▶ [WHAT THE TASK ASKS]
Write out the rows from the start up to and including the line with "click(x=482, y=163)", requests included, and raise every coordinate in the answers by 29. Leave the pictures out.

▶ [DATA SHOWN]
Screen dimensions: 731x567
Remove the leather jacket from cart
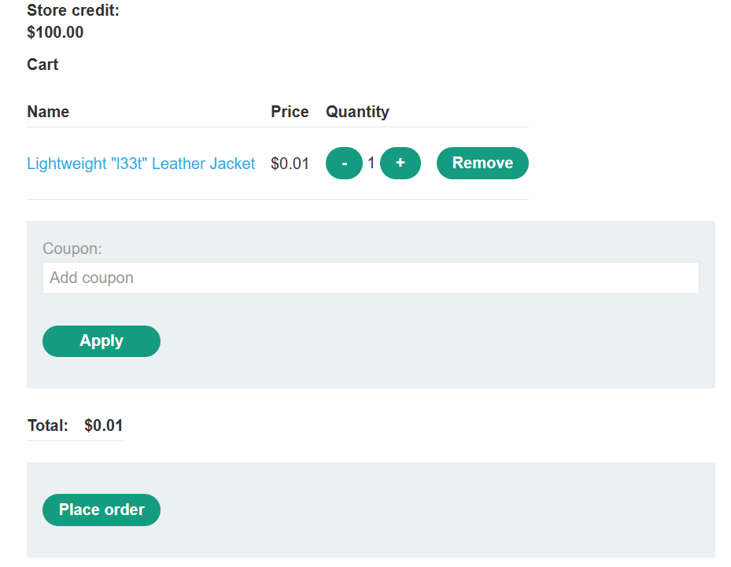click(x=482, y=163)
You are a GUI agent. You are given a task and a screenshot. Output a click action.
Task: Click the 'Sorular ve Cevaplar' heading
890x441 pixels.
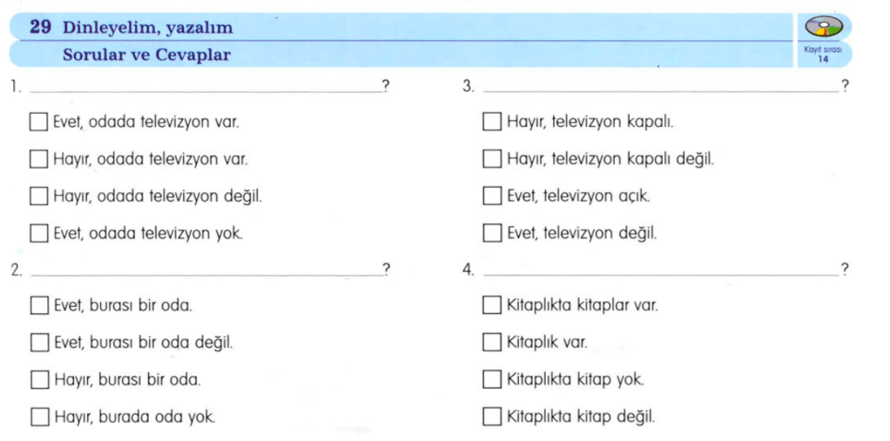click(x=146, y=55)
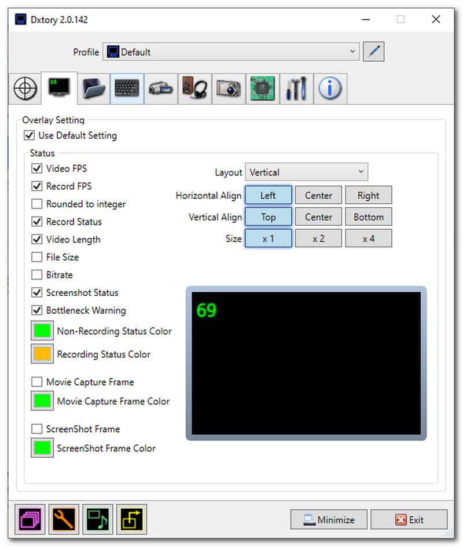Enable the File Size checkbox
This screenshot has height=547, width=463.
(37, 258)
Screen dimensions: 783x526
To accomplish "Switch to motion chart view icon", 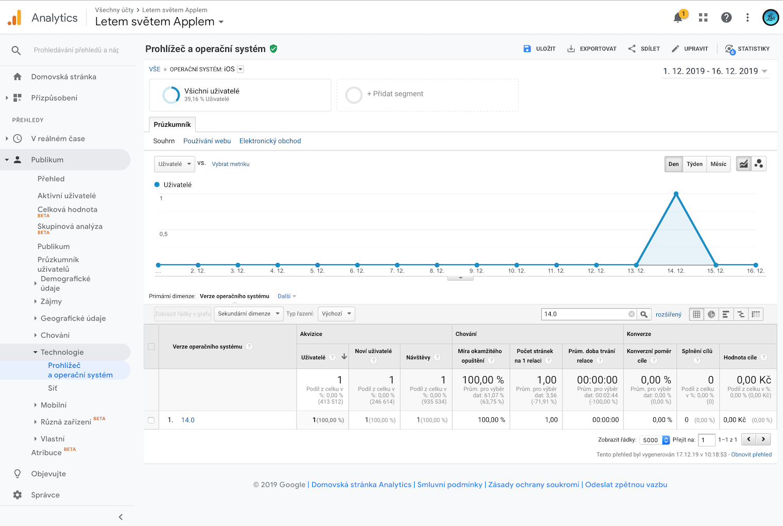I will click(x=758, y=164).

▶ [TASK OUTPUT]
Screen dimensions: 731x567
Remove the leather jacket from cart
click(x=511, y=192)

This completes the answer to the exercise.